Swap "star icon" for "heart icon" in everything from the line containing "At what (x,y)" down to the line containing "Looking at the", and return only those lines, otherwise unchanged and without the pictures.

-------- Given data

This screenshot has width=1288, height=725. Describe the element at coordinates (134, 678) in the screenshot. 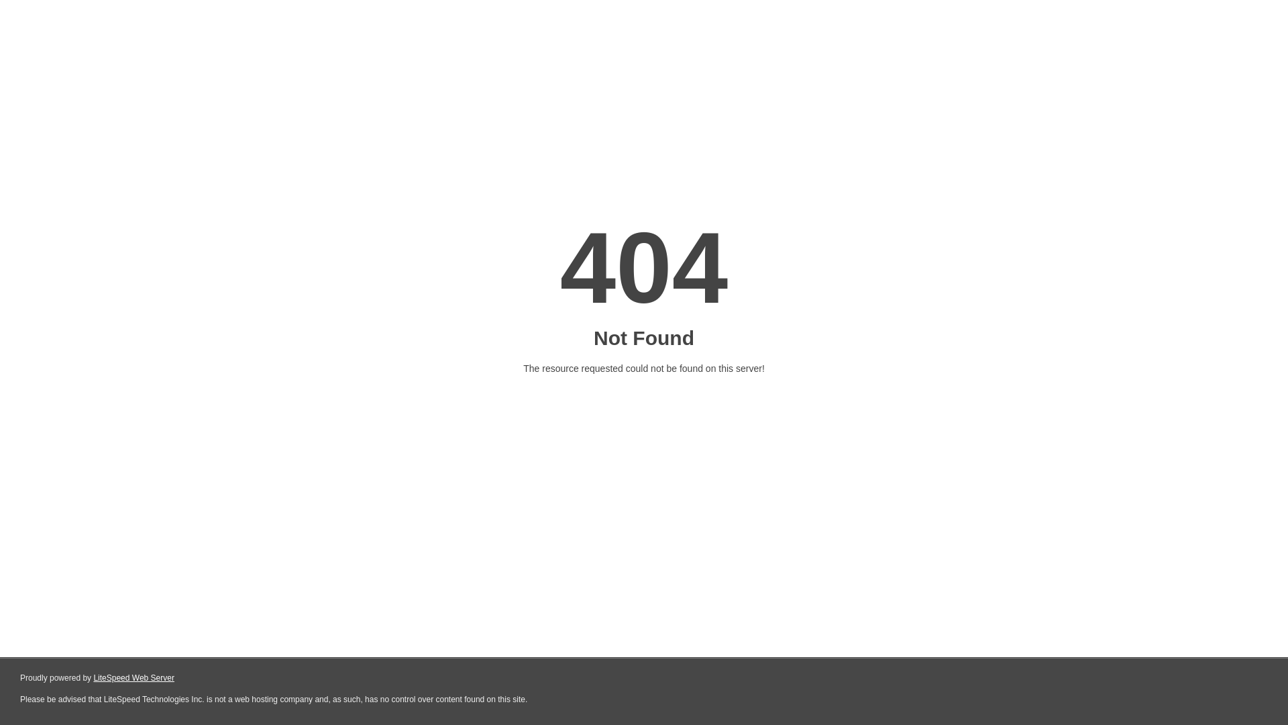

----------------
-------- Given data

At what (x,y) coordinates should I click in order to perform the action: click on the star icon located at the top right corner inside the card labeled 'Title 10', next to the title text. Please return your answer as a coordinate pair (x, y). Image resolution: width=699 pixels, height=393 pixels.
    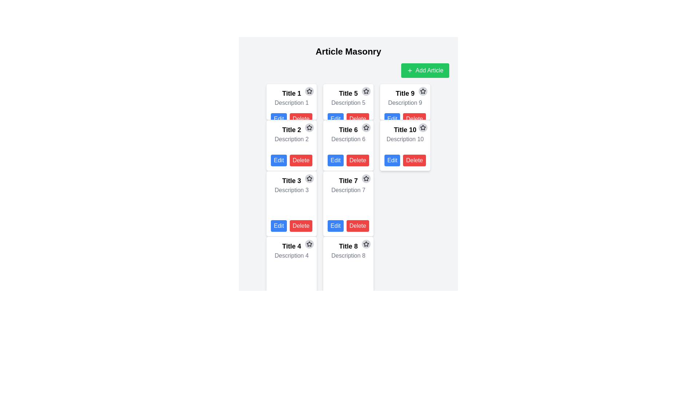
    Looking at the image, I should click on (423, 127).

----------------
-------- Given data

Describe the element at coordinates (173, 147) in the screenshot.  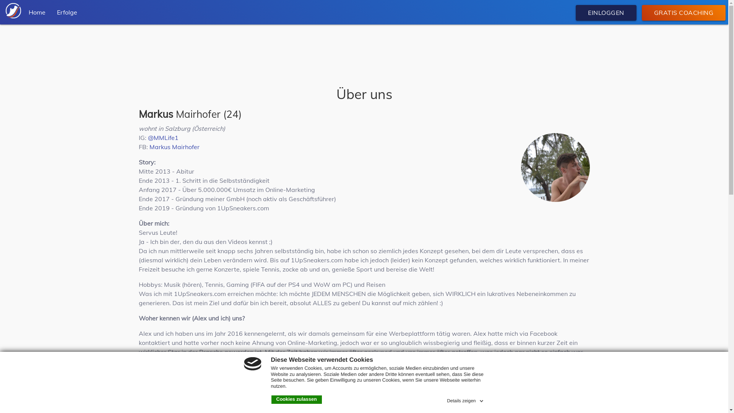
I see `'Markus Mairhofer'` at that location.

----------------

▶ Solution to the exercise
At what (x,y) coordinates should I click in order to perform the action: click on the heart icon located at the top right corner inside the card labeled 'Title 10', next to the title text. Please return your answer as a coordinate pair (x, y). Image resolution: width=699 pixels, height=393 pixels.
    Looking at the image, I should click on (423, 127).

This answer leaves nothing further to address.